UGF=under gravel filter


----------



## jah maan (Jan 20, 2004)

well it depends if your planing to get plants which have complex root sistems it will go all around your ugf this will mess the flow of water trough the substrate. under gravel filterization is not recomended cause as the once the bottom sand start to age, it will no longer be efficent as a filter media.

however UGF is good for the begining stages of a fully planted aquarium, why? because it brings oxiginated water tru the substrate and to the roots. this will also evens out the tempreture between the substrate and the water (for difficult plants ) the even tempreture improves growth in your plants early stages...however this will only bring you closer to problems in the future when all the roots start to grow.

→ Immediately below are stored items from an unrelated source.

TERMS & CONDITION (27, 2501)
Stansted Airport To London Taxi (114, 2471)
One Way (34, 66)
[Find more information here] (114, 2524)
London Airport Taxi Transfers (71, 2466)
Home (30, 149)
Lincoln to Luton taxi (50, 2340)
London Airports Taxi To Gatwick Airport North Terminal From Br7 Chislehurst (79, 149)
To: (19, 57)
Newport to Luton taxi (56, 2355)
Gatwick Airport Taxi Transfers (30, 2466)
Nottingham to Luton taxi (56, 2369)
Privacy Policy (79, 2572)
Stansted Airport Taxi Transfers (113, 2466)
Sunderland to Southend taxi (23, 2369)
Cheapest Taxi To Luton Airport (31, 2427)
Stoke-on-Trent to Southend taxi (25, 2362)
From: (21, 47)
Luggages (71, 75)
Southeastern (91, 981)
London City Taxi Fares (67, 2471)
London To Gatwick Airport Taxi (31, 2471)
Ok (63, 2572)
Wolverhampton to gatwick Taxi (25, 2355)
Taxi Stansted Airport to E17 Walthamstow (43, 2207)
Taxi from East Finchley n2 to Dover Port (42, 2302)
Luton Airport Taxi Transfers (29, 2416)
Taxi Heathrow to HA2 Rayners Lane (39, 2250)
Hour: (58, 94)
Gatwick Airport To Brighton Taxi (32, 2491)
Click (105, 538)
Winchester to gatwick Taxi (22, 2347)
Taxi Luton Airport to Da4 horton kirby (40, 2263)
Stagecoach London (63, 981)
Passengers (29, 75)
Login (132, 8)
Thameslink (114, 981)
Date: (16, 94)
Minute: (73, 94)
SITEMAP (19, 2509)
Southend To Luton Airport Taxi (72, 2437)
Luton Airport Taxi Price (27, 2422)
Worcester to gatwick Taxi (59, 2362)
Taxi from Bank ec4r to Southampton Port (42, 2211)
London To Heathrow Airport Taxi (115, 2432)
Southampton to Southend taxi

if your planing not to change your set up by all means UGF can be used however if your going to aquascape and leave it like that hmmm i donnno... i say bad idea.

good luck with it


----------



## Husky_Jim (May 26, 2003)

I agree...it's a bad idea...if you wanna water circulation for the roots put an undergravel heating cable instead....

Jim


----------



## jah maan (Jan 20, 2004)

husky_jim said:


> I agree...it's a bad idea...if you wanna water circulation for the roots put an undergravel heating cable instead....
> 
> Jim


 thats right heating cable.... makes the nutriens from the bottom rise


----------



## RBPFan (Dec 1, 2003)

Thanks, so is planting a 6.5g tank a good idea?


----------



## jah maan (Jan 20, 2004)

RBPFan said:


> Thanks, so is planting a 6.5g tank a good idea?


 why not if you have sufficent light and substrate and co2 and all the rest the plant needs theres isnt nothing wrong with planting a 6.5 gallon tank....

show us some pics when your done :laugh:


----------